Not long after its debut, Rom appeared in the corner box of the cover of Time magazine's December 10, 1979, issue. It was featured in the interior article, "Those Beeping, Thinking Toys," which decried Rom's lack of articulation and predicted it would "end up among the dust balls under the playroom sofa."
Rom toy in box.
ROM was licensed to Palitoy in the United Kingdom to extend the "Space Adventurer" line of Action Man, appearing in their 1980 catalog.
Comic book series
To build interest in the toy, Parker Brothers licensed the character to Marvel Comics which created a comic book featuring Rom. The comic expanded on the premise that Rom was a cyborg and gave him an origin, personality, set of supporting characters and villains, as well as interaction within the Marvel Universe. The comic was written by Bill Mantlo and initially illustrated by artist Sal Buscema. Buscema stated in a 2010 interview that "I liked the character. And I liked what they did with it. I thought the concept was quite good. It was unique. It made it attractive to do. I almost hate to say this, but it was pretty easy to draw, too."

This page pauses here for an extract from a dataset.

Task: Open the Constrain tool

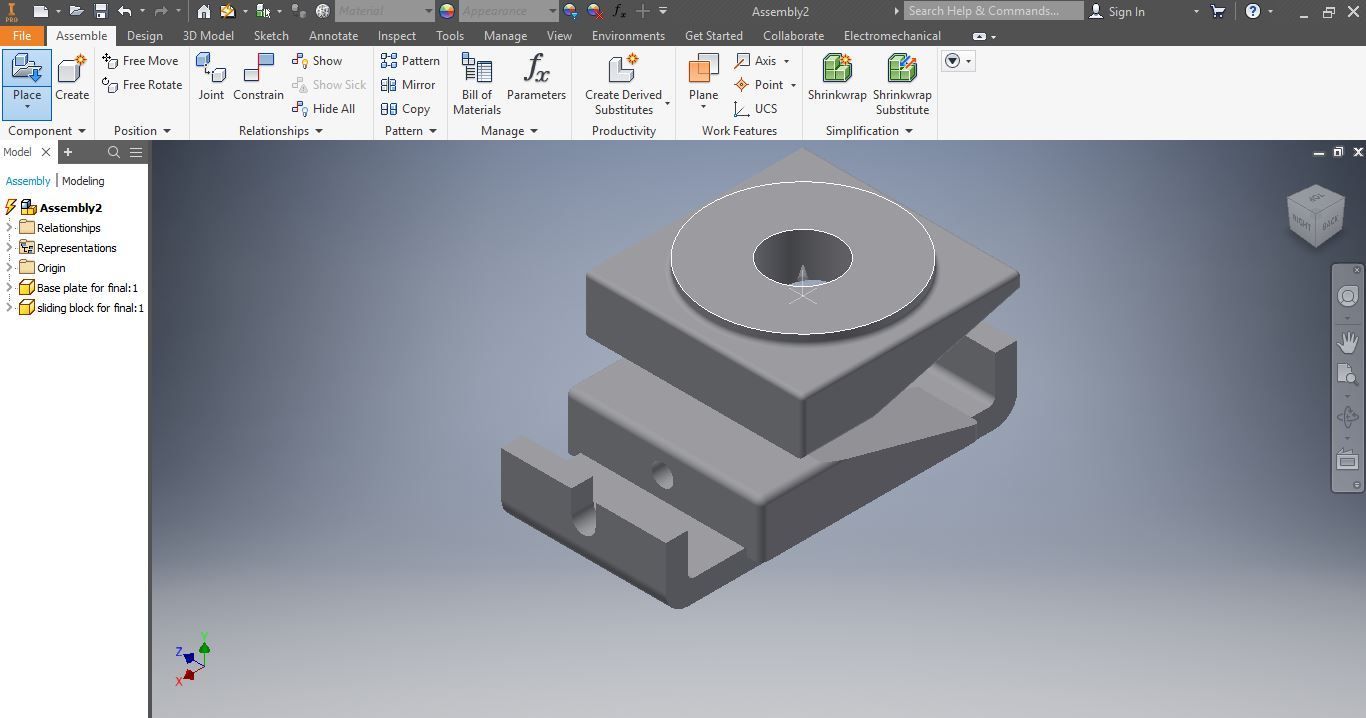Action: [x=258, y=77]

Ultimately, the toy failed and only sold 200,000 to 300,000 units in the US, with creator McCoy blaming the failure on poor packaging and marketing. Parker Brothers subsequently abandoned the line.
The comic book outlasted the toy which it was created to support. The series lasted for 75 issues from December 1979 to February 1986 and Rom's regular encounters with mainstream heroes and villains establishing him as part of Marvel continuity.